Pour les pays du Sud global, l’approbation d’une projection proportionnellement exacte apporte des avantages à la fois pratiques et symboliques. Les nations d’Afrique, d’Asie et d’Amérique du Sud seront représentées avec une précision géographique qui reflète leur importance territoriale réelle. Cela revêt une importance particulière pour les petits pays ou les États insulaires, dont la taille a été fortement réduite dans les représentations de Mercator.

Pour les enseignants, cette transition offre l’occasion d’enseigner la cartographie elle-même — d’expliquer que toutes les cartes reposent sur des choix et comportent des distorsions, et que la compréhension de ces choix exige un esprit critique. Cette culture cartographique élargie est utile au-delà des cours de géographie, car elle favorise la compréhension de la manière dont les systèmes d’information intègrent des valeurs et des biais.

Réception mondiale et perspectives d’avenir

La décision de l’ONU a reçu un accueil généralement favorable de la part des milieux géographiques et éducatifs, même si sa mise en œuvre sera progressive. Les éditeurs scolaires envisagent déjà de réviser leurs atlas et leurs supports géographiques. Les organisations de développement international, dont beaucoup intègrent déjà diverses projections dans leurs travaux, considèrent l’approbation de l’ONU comme une validation de leurs pratiques existantes.

À l’avenir, l’impact réel de la décision de l’ONU se fera sentir au fil des années et des décennies, à mesure que de nouvelles cartes, de nouveaux supports pédagogiques et de nouveaux systèmes numériques intégreront des représentations plus équitables de la géographie mondiale. Le changement ne se fera pas du jour au lendemain — les transformations institutionnelles de cette ampleur sont lentes et inégales. Mais il s’agit d’un moment important, où les institutions mondiales reconnaissent que la représentation compte et que la correction des distorsions anciennes dans notre manière de visualiser le monde contribue à une plus grande équité et à une plus grande exactitude.

Conclusion

L’adoption par les Nations unies d’une nouvelle projection cartographique du monde, bien qu’elle repose sur des considérations techniques liées à la cartographie, représente quelque chose de plus vaste : un engagement à voir le monde tel qu’il existe réellement, plutôt qu’à travers le prisme déformant de conventions vieilles de quatre siècles. Elle reconnaît que les systèmes de connaissances — même quelque chose d’aussi apparemment neutre qu’une carte — portent des biais historiques et que des choix délibérés peuvent contribuer à les corriger.

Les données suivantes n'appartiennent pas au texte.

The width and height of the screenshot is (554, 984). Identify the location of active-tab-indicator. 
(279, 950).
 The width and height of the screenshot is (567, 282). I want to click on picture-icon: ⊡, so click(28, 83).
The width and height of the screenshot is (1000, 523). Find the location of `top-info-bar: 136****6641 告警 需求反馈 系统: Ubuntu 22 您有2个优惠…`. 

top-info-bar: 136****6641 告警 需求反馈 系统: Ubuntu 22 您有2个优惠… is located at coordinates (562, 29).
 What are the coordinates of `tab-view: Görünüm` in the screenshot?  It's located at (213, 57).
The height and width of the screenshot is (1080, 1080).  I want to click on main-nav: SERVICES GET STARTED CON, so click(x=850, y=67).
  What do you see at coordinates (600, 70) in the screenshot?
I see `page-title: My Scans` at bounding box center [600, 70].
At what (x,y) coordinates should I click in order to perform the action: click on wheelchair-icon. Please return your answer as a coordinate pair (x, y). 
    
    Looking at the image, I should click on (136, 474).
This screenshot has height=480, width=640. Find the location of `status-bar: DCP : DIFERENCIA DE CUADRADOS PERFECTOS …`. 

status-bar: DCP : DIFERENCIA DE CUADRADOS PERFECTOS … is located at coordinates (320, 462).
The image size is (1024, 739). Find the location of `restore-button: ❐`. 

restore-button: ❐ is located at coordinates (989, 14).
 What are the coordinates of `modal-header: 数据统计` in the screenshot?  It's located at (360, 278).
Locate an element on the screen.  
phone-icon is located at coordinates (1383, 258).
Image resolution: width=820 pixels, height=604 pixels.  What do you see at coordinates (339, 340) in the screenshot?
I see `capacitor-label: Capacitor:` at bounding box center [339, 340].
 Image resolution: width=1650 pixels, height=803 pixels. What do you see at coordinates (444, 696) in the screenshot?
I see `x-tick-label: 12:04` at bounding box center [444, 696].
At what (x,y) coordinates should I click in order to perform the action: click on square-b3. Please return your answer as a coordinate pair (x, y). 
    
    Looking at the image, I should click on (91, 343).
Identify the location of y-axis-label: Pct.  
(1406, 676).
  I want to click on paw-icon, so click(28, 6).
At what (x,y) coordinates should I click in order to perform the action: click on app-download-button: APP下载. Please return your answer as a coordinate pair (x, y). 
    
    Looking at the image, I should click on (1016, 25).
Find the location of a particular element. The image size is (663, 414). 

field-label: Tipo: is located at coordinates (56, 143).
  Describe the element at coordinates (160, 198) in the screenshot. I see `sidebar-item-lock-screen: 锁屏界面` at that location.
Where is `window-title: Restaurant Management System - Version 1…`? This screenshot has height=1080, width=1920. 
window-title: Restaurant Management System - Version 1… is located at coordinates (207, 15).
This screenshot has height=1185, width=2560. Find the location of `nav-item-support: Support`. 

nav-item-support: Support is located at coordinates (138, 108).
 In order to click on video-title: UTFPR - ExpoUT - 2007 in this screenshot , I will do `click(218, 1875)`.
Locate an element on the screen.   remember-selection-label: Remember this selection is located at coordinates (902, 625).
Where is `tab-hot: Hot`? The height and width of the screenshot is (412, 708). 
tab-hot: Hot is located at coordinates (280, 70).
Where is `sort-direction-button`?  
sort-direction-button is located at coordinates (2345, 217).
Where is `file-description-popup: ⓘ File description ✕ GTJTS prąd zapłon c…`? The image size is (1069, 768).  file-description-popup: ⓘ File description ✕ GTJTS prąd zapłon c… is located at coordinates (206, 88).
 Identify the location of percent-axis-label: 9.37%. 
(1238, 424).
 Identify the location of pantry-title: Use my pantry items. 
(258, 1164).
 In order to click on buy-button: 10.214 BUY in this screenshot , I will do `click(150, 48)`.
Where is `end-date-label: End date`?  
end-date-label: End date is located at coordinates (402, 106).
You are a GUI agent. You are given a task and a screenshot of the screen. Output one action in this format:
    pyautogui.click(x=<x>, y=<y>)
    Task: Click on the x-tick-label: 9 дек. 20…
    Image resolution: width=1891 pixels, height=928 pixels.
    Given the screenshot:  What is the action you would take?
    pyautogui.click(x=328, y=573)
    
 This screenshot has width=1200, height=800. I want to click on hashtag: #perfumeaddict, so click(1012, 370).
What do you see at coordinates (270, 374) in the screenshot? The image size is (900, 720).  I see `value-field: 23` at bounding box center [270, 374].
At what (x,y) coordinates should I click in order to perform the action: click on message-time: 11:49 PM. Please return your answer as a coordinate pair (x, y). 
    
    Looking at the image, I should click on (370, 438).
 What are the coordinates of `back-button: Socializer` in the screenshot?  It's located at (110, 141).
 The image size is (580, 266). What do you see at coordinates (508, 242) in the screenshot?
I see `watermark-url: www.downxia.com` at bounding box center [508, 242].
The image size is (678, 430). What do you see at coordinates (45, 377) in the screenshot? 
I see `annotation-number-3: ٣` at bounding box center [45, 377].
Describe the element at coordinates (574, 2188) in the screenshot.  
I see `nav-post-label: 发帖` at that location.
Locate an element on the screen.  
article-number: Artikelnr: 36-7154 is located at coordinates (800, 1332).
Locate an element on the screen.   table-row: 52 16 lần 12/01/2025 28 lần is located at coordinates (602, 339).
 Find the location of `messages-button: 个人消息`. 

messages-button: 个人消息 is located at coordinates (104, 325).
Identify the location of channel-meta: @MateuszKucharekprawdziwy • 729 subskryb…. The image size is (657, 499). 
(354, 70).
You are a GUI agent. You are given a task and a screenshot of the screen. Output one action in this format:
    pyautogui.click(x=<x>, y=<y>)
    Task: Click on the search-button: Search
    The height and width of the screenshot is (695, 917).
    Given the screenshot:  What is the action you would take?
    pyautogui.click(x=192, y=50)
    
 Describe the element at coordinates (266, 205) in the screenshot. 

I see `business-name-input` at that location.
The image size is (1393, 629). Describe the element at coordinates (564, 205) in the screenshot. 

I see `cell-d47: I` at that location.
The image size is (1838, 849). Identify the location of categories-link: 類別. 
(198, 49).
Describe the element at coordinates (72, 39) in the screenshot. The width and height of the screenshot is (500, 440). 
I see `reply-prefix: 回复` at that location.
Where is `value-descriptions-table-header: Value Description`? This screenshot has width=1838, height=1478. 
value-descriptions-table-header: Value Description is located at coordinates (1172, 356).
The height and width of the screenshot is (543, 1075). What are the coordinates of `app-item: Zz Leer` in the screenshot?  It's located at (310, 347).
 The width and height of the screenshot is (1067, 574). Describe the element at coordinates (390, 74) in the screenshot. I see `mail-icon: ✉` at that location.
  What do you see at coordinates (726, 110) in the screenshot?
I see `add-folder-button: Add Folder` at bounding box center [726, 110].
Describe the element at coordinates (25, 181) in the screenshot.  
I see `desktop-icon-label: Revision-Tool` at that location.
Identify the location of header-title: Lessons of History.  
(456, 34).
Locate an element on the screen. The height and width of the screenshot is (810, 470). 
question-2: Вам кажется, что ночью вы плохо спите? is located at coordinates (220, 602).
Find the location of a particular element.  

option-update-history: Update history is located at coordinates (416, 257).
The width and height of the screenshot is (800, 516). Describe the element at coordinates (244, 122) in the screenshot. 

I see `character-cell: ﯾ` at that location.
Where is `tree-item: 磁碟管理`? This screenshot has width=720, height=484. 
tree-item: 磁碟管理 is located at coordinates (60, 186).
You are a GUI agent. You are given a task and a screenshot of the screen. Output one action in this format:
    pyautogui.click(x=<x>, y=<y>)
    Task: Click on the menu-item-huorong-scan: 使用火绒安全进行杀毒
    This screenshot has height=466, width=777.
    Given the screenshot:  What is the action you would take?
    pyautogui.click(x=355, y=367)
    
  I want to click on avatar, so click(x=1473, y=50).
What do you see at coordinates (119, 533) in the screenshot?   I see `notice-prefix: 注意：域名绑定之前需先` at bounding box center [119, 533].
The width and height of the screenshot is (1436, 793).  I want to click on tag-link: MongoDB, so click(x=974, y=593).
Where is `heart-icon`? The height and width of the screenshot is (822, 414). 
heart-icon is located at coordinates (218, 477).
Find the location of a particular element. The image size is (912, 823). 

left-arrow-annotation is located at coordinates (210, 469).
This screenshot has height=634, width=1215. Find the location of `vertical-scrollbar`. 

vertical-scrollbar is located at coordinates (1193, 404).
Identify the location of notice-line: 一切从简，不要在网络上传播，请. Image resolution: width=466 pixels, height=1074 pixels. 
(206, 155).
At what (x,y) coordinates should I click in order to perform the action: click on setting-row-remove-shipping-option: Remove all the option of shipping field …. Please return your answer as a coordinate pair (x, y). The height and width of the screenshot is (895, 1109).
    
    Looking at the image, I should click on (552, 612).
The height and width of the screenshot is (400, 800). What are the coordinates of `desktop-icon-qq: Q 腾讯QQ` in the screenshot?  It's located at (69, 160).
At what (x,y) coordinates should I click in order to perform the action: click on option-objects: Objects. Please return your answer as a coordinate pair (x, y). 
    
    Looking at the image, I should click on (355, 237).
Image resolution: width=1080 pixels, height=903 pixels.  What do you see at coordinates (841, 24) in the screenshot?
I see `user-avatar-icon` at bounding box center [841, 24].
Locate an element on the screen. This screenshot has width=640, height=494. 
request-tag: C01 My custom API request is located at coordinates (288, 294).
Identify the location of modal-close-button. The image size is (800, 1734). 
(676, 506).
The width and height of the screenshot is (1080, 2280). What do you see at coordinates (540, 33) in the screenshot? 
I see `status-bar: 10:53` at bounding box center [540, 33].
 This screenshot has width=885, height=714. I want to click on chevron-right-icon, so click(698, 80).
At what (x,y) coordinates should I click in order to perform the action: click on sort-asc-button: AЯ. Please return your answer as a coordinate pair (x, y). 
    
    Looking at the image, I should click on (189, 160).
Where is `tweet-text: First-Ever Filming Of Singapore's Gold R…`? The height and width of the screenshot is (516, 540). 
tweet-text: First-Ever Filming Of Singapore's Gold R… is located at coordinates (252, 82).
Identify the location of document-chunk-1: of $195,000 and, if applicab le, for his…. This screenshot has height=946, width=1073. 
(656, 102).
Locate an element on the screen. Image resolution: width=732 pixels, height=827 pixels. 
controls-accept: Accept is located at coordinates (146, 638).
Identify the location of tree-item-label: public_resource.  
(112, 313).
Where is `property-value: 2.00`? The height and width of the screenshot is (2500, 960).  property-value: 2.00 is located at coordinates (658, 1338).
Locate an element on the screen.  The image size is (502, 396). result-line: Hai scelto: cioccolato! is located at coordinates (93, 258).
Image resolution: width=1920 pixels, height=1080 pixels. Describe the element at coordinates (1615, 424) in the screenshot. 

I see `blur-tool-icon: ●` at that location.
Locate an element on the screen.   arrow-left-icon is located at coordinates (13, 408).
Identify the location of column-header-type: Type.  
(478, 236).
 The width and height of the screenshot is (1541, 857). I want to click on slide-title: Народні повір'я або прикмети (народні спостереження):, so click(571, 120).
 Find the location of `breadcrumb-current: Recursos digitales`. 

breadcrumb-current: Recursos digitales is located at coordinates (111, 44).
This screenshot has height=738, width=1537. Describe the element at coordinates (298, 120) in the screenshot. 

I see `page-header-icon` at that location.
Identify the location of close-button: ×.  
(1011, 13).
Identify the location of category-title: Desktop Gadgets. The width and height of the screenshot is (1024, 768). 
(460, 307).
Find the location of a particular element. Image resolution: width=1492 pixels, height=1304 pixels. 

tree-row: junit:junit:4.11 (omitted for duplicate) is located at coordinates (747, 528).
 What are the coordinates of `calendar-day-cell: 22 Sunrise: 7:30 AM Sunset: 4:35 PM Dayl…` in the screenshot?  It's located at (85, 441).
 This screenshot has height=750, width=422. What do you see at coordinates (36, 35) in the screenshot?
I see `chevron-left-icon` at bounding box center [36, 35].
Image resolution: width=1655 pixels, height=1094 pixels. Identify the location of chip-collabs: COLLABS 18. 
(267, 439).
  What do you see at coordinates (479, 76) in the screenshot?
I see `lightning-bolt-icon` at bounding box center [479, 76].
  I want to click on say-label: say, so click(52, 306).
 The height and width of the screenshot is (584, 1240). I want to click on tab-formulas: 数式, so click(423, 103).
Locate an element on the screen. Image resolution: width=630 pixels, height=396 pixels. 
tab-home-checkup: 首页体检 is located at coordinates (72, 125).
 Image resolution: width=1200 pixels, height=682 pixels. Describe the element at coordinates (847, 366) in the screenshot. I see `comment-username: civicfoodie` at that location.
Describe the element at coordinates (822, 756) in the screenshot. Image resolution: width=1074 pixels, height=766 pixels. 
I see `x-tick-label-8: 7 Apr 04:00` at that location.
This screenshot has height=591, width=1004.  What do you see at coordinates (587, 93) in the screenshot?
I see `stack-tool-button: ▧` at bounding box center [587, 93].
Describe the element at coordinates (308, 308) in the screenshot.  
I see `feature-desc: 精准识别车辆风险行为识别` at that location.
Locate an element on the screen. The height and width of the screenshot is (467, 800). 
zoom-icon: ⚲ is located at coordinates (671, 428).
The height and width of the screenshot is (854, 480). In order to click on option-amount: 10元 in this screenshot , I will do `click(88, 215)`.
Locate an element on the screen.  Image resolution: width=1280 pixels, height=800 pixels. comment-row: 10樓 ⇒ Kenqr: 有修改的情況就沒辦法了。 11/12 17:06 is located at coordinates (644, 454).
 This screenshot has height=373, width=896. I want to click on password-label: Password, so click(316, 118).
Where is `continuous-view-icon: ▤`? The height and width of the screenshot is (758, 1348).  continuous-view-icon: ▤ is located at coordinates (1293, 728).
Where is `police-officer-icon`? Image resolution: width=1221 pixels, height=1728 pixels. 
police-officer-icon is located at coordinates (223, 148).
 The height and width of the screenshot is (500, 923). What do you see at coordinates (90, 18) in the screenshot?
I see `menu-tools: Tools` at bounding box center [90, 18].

À mesure que le monde devient de plus en plus interconnecté et conscient de la nécessité de systèmes mondiaux plus équitables, même notre outil le plus élémentaire pour comprendre la géographie mérite d’être réexaminé. L’action de l’ONU, bien qu’elle soit probablement mise en œuvre progressivement et de manière incomplète dans les institutions du monde entier, montre que la représentation fidèle de notre monde n’est pas seulement une question technique, mais aussi une question de principe. Dans les années à venir, lorsqu’une nouvelle génération découvrira des cartes montrant l’Afrique, l’Asie et l’Amérique du Sud dans leurs véritables proportions, elle se demandera peut-être pourquoi le monde a mis si longtemps à se voir fidèlement.

Cette décision historique nous rappelle que les progrès vers l’équité et la justice doivent s’étendre à tous les domaines de la connaissance et de la représentation humaines — y compris ceux que nous considérons souvent comme allant de soi.